GROWTH-FACTOR REQUIREMENTS FOR DNA-SYNTHESIS BY LEYDIG-CELLS FROM THE IMMATURE RAT

Puberty in the male is dependent upon the elevated production of testosterone by the Leydig cells. LH affects this increase in testosterone output by increasing the total number of Leydig cells in the testis and by stimulating the steroidogenic pathway in these cells. Since Leydig cell proliferation is a prerequisite for the onset of puberty, we have examined the ability of LH and growth factors known to be present in the testis to promote DNA synthesis. Leydig cells were isolated from 21-day-old rats, cultured in serum-free medium for 48 h to become quiescent, and then treated with LH and growth factors for 18 h. [H-3]Thymidine incorporation into DNA was assessed over the subsequent 4-h incubation period. Cells in control cultures incorporated low levels of [H-3]thymidine into DNA and were stimulated after treatment with LH (100 ng/ml). Insulin/insulin-like growth factor-1 (IGF-1) and transforming growth factor-alpha (TGF-alpha), previously localized in Leydig cells by immunohistochemistry, also stimulated [H-2]thymidine incorporation into DNA. The responses of the Leydig cells to maximum levels of insulin and TGF-alpha were dependent on the cell density.

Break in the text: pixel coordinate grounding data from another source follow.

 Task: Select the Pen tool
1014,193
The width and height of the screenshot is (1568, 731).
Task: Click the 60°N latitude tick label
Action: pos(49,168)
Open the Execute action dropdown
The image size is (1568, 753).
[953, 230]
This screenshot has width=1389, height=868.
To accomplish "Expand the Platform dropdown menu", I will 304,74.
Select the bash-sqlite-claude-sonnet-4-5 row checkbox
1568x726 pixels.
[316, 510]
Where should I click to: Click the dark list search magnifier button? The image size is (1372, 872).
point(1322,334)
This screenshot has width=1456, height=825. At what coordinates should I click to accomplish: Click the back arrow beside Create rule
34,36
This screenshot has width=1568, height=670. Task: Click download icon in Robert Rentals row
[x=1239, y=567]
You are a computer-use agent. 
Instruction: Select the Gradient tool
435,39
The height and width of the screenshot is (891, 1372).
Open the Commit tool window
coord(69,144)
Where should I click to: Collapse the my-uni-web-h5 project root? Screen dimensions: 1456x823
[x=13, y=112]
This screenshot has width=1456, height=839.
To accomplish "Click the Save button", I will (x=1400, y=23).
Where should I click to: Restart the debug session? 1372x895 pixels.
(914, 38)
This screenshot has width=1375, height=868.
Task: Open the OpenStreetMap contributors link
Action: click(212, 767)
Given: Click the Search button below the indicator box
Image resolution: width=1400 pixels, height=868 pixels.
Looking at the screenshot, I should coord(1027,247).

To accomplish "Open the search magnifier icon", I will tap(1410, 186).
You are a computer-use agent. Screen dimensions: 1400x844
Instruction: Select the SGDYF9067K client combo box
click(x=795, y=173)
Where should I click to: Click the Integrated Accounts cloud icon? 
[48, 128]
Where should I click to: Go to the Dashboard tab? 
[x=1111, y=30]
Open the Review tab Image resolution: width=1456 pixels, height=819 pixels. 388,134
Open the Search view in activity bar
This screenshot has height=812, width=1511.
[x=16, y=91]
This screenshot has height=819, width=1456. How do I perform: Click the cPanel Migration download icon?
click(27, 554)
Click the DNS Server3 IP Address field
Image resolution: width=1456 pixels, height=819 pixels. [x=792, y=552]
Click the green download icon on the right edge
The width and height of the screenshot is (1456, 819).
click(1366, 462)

Insulin and TGF-alpha alone and in combination increased the number of cells labeled with [H-3]thymidine, as assessed by autoradiography. TGF-beta, known to be secreted by Sertoli cells, also stimulated DNA synthesis under basal conditions, but the maximum response was significantly lower than that achieved in the presence of TGF-alpha. Pretreatment of the cells with a low level of LH (2 ng/ml) for 48 h caused a marked enhancement of the response of the cells to the subsequent 18 h of treatment with insulin plus TGF-alpha and insulin plus TGF-beta. In summary, whereas LH alone had little effect, it interacted synergistically with locally produced growth factors to promote DNA synthesis of immature Leydig cells. These interactions may determine the proliferative state of Leydig cells during development.